On ne peut aussi passer par pertes et profits l'action des forces de police lors des attentats terroristes de janvier 2015. Ces policiers qui étaient applaudis lors de la grande manifestation parisienne où les participants entendaient montrer leur solidarité avec les victimes, leurs familles, mais aussi avec tous ceux qui avaient oeuvré, en exposant leur vie, pour désarmer la folie meurtrière.

Le retour au calme implique de réfléchir aux raisons qui ont amené à la création d'un fossé qu'on ne voudrait pas insurmontable entre la police républicaine et les jeunes des banlieues, vocable utilisé pour désigner la jeunesse noire et maghrébine. Celle qui a 20 fois plus de risques d'être contrôlée par la police selon le Défenseur des Droits...

Les origines de cette situation sont pour certaines, historiques. On constate encore aujourd'hui que les plaies de la colonisation n'ont pas totalement cicatrisé. Un urbanisme souvent dégradé, une précarité toujours plus grande ont également contribué à élargir le fossé.
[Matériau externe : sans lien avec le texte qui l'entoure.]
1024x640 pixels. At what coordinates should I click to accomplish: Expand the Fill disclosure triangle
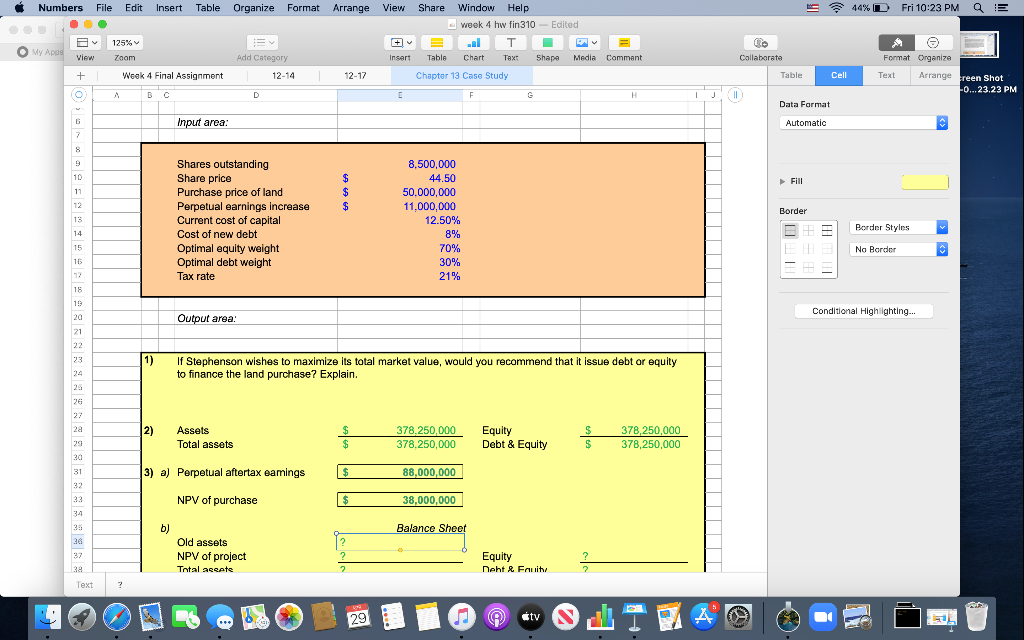[x=783, y=181]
La République a peut-être baissé la garde concernant l'éducation, la transmission des valeurs, l'enseignement des fondements de nos institutions. Ainsi, n'est-il jamais inutile de souligner les apports de la laïcité à notre pays, la place du religieux dans la société française.

Avec la crise sanitaire qui nous a frappé et continue de nourrir nos préoccupations, ses conséquences humaines mais aussi économiques et sociales, la France se retrouve à l'arrêt. Le temps de reprendre son souffle et de repartir de l'avant.

Elle ne pourra se redresser que réconciliée. Elle a su l'être dans les grands moments de sa longue et riche histoire. Il en a été ainsi notamment lors des deux guerres mondiales qui ont marqué le siècle dernier. Au cours de ces conflits, on a vu les tirailleurs africains, les combattants venus du Maghreb, la jeunesse parisienne ou des provinces, faire sous le même drapeau, le sacrifice de leurs vies.

Ces sacrifices nous obligent. Au respect mutuel, à nous unir au-delà de nos différences, en résumé, à ne plus avoir à poser un genou à terre.